[LMB] Why we still need paper books
paal at gis.net
Tue Sep 20 22:34:20 BST 2011
Literacy is something even the upper classes couldn't do in most of history,
Charlemagned learned to read as an adult, was never all that facile reading,
and was never really literate as regarding being able to -write- fluently...
"Wealth" is a relative term--no one, no matter how rich, could have fresh
seasonal out-of-season fruit in the ancient world, there was no air travel
and none of the sorts of refrigeration that exist today to support having
fresh fruit out of season of the locality one lives in. On the other hand,
no amount of money can provide someone with a live view of dim stars in the
sky looked at by one's eyeballs in New York City, LA, Boston, Chicago, etc.,
an ordinary site to almost anyone in the ancient world....
From: Bert Ricci
Sent: Monday, September 19, 2011 12:59 PM
To: Lois Herald List
Subject: Re: [LMB] Why we still need paper books
Carol Gray-Ricci, using Bert's computer again.

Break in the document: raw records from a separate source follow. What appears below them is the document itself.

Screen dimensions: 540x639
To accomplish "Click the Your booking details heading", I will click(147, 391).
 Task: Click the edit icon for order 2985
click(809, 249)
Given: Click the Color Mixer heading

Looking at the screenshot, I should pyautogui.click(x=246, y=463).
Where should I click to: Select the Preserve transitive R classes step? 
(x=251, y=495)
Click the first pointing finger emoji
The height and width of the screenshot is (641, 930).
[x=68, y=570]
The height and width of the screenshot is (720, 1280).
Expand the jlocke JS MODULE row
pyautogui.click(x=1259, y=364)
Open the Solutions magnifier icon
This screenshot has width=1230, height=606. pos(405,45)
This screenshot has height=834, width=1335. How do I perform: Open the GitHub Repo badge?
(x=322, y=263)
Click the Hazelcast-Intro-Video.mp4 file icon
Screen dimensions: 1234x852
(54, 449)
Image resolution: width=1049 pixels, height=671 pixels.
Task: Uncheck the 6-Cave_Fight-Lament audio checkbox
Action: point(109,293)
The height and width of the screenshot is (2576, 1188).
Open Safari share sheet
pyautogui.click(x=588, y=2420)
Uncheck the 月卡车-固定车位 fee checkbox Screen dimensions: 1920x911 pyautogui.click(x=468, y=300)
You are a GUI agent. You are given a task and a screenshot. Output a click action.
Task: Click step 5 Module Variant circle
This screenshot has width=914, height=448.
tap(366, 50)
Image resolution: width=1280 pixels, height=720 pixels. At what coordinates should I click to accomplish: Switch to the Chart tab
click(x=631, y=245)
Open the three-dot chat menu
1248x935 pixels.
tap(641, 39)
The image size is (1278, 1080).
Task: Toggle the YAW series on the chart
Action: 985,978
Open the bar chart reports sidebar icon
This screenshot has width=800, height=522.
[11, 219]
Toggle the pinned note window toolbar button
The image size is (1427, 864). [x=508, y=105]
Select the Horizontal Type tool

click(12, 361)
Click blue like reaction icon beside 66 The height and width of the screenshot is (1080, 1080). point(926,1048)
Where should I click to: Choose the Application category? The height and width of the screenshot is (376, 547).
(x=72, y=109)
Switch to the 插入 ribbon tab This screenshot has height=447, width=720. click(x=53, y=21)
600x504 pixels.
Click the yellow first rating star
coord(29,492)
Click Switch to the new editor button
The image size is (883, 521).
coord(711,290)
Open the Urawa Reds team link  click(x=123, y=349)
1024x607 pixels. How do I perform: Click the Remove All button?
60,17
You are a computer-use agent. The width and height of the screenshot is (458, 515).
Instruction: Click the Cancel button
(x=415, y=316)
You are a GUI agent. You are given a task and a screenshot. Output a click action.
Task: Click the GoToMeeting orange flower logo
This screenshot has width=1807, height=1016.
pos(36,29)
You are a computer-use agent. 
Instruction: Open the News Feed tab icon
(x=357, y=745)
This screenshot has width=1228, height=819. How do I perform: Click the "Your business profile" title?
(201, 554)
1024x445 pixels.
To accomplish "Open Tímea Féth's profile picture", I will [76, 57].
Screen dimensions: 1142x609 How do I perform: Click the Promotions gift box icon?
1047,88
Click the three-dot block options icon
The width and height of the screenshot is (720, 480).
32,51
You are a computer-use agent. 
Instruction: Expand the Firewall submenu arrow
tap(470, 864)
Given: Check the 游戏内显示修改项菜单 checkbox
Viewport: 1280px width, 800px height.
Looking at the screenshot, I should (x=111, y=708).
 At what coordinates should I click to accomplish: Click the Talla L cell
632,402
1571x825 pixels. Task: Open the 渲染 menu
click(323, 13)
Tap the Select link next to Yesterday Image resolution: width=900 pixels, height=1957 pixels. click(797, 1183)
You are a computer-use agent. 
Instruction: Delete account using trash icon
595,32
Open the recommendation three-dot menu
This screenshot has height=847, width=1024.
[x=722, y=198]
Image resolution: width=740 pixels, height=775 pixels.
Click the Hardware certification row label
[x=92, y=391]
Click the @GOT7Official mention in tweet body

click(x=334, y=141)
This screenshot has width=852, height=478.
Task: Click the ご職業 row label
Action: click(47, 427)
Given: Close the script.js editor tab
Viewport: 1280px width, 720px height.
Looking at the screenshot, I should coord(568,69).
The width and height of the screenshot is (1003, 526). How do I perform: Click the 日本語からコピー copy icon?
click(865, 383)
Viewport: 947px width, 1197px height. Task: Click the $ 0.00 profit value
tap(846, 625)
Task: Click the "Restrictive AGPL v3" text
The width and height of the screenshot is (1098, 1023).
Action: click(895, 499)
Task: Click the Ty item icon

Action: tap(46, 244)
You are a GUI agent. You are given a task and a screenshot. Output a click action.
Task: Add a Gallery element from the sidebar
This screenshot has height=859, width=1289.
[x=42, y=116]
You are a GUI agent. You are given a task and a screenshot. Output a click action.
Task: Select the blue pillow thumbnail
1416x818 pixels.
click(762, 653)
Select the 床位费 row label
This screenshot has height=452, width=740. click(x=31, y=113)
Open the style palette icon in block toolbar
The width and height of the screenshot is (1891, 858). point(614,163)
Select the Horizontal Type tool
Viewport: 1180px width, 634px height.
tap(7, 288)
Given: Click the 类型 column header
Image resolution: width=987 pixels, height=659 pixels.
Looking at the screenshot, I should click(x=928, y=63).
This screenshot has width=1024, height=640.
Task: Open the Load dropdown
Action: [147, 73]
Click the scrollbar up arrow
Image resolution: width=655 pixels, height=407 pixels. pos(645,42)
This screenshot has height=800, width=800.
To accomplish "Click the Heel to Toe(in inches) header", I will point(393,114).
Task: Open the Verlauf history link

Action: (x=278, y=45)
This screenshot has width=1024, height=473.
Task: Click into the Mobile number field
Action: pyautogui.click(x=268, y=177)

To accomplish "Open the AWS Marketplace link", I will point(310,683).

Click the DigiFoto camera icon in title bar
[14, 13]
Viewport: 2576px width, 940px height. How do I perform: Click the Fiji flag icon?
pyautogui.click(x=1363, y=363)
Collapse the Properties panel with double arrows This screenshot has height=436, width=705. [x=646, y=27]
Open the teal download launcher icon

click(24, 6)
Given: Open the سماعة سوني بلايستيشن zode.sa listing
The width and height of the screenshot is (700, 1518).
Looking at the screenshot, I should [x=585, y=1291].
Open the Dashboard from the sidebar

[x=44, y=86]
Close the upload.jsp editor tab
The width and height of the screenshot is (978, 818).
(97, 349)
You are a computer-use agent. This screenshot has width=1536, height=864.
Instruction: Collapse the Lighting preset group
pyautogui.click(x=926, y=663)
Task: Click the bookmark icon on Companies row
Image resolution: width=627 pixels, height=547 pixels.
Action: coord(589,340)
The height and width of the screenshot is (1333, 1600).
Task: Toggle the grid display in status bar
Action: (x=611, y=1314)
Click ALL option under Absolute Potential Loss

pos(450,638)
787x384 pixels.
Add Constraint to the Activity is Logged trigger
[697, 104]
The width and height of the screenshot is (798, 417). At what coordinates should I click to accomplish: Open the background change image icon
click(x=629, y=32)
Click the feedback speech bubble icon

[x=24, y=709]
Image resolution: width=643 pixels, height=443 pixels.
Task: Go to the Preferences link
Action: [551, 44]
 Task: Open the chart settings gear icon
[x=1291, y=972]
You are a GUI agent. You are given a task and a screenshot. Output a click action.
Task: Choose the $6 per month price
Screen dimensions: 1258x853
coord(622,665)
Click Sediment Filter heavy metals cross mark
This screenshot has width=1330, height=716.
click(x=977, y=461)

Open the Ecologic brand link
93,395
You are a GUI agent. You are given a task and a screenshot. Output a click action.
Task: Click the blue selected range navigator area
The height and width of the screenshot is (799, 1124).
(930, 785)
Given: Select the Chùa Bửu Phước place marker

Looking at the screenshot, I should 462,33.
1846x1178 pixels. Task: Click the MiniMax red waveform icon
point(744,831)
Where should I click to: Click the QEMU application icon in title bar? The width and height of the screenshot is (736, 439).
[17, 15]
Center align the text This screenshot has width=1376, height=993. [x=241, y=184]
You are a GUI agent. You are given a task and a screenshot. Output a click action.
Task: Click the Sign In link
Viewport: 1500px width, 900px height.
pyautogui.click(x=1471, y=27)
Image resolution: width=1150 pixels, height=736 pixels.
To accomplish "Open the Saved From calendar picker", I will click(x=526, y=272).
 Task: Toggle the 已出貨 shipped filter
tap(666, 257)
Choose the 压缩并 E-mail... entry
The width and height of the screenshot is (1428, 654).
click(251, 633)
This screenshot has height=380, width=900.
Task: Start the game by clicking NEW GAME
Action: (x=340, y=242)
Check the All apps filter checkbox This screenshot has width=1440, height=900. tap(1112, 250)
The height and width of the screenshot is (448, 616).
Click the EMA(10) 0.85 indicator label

Having been very impressed by the original blog, and the comments on both it
and this list, when I went to see Bert, (who is currently in a care center
to get over a very severe infection in his artificial knee) we discussed
this topic. I commented that I had always thought of us as middle-middle
class, but this topic made me realize how rich we are. We have a desktop
computer, and I'll have a wireless laptop if we can ever get it going, and a
Kindle each. We buy books we want when they come out in hardbound, and
often get them as e-books as well. Then when the mass market edition comes
out, we buy that for Bert to carry with him in his (small) backpack when he
has archived them on his Kindle. Also, the Kindle is much easier (and
cheaper) than searching "used and rare" bookstores for out of print books.
We are rich, indeed.
Bert commented that many people say the middle class is disappearing, and
I'm beginning to think they are right.